Target position records:
========================

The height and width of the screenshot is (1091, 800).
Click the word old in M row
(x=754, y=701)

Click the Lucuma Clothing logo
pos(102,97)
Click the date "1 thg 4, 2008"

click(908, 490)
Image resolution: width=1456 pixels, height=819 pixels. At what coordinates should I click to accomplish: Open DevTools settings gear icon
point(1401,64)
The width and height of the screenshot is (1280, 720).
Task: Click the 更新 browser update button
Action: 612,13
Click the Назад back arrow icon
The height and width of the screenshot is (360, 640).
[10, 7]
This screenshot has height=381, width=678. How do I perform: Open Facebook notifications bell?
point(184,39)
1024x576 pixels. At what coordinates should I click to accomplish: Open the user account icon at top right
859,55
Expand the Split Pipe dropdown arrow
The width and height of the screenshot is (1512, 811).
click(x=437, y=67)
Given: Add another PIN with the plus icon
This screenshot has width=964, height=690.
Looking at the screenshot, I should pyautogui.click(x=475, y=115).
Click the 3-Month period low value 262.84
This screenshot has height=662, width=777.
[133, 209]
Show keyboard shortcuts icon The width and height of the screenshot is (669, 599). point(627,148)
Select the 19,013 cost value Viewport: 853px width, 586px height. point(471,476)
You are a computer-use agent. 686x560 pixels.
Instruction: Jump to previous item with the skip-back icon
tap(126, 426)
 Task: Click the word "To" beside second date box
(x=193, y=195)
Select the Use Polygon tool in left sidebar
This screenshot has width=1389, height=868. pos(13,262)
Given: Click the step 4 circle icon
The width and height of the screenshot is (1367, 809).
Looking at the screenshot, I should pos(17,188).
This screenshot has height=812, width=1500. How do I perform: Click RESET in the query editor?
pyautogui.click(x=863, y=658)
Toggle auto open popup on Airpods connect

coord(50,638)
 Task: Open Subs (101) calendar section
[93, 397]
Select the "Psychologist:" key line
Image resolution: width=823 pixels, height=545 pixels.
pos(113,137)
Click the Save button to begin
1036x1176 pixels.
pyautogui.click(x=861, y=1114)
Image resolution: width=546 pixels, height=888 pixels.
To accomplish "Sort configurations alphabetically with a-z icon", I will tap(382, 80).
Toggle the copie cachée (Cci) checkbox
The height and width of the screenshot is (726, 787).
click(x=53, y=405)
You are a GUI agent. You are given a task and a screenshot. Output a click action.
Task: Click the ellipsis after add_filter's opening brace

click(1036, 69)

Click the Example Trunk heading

========================

**STATED EXERCISE:** Arrange the items from the first line down through the line containing "This screenshot has width=1389, height=868.", inclusive, as a JSON list of strings with one string per line. Leave out blank lines.

**CORRECT OUTPUT:**
[
  "The height and width of the screenshot is (1091, 800).",
  "Click the word old in M row",
  "(x=754, y=701)",
  "Click the Lucuma Clothing logo",
  "pos(102,97)",
  "Click the date \"1 thg 4, 2008\"",
  "click(908, 490)",
  "Image resolution: width=1456 pixels, height=819 pixels. At what coordinates should I click to accomplish: Open DevTools settings gear icon",
  "point(1401,64)",
  "The width and height of the screenshot is (1280, 720).",
  "Task: Click the 更新 browser update button",
  "Action: 612,13",
  "Click the Назад back arrow icon",
  "The height and width of the screenshot is (360, 640).",
  "[10, 7]",
  "This screenshot has height=381, width=678. How do I perform: Open Facebook notifications bell?",
  "point(184,39)",
  "1024x576 pixels. At what coordinates should I click to accomplish: Open the user account icon at top right",
  "859,55",
  "Expand the Split Pipe dropdown arrow",
  "The width and height of the screenshot is (1512, 811).",
  "click(x=437, y=67)",
  "Given: Add another PIN with the plus icon",
  "This screenshot has width=964, height=690.",
  "Looking at the screenshot, I should pyautogui.click(x=475, y=115).",
  "Click the 3-Month period low value 262.84",
  "This screenshot has height=662, width=777.",
  "[133, 209]",
  "Show keyboard shortcuts icon The width and height of the screenshot is (669, 599). point(627,148)",
  "Select the 19,013 cost value Viewport: 853px width, 586px height. point(471,476)",
  "You are a computer-use agent. 686x560 pixels.",
  "Instruction: Jump to previous item with the skip-back icon",
  "tap(126, 426)",
  " Task: Click the word \"To\" beside second date box",
  "(x=193, y=195)",
  "Select the Use Polygon tool in left sidebar",
  "This screenshot has width=1389, height=868. pos(13,262)"
]